X-Energy Inc.’s Class A shares jumped on their Nasdaq debut, ending the session at $29.20. The Amazon-backed nuclear reactor firm had priced its expanded IPO at $23 apiece. That first-day close put the company’s market value near $11.9 billion, Reuters said, as buyers looked for exposure to AI- and data center-linked power plays.

Electricity demand is grabbing attention in markets, not just energy circles, making the listing newly relevant. X-Energy is pushing its small modular reactors—basically compact nuclear units designed for replication—as a potential source of reliable power for factories and hefty computing operations that can’t count solely on wind and solar.

X-Energy said late Thursday it pulled in roughly $1.02 billion from the sale of 44,254,659 Class A common shares.
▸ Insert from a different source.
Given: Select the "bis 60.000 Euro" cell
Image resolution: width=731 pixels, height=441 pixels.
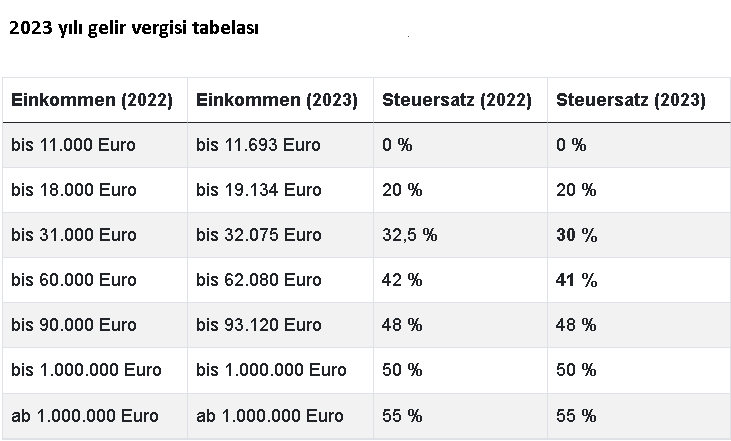Looking at the screenshot, I should point(73,280).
Shares debuted Friday on the Nasdaq Global Select Market, trading under the ticker “XE.” The deal is slated to close April 27, pending the usual conditions. X-energy

X-Energy priced its IPO above the previously marketed $16 to $19 range. The company also disclosed that underwriters secured a 30-day option to purchase as many as 6,638,198 additional shares.

J. Clay Sell, X-Energy’s Chief Executive, told Reuters the company’s public debut would open the door to greater transparency for both customers and investors. It’ll also provide stock to help attract and keep employees and free up capital for supply chain expansion. “We wanted to take this opportunity to build a larger balance sheet that allows us to reduce the risk of getting to scale,” Sell said. Reuters

X-Energy’s Xe-100 reactor relies on helium for cooling—unlike most reactors, which use water. The company is also betting on its nuclear fuel division, touting potential recurring revenue as more reactors come online.

The company’s initial commercial rollout is anchored by clients like Amazon, Dow, and Centrica. X-Energy disclosed in a securities filing that it’s collaborating with Dow and Amazon at its first announced locations—Seadrift, Texas and Richland, Washington. The company views subsequent projects as opportunities to reduce both costs and schedule risk by repeating what works.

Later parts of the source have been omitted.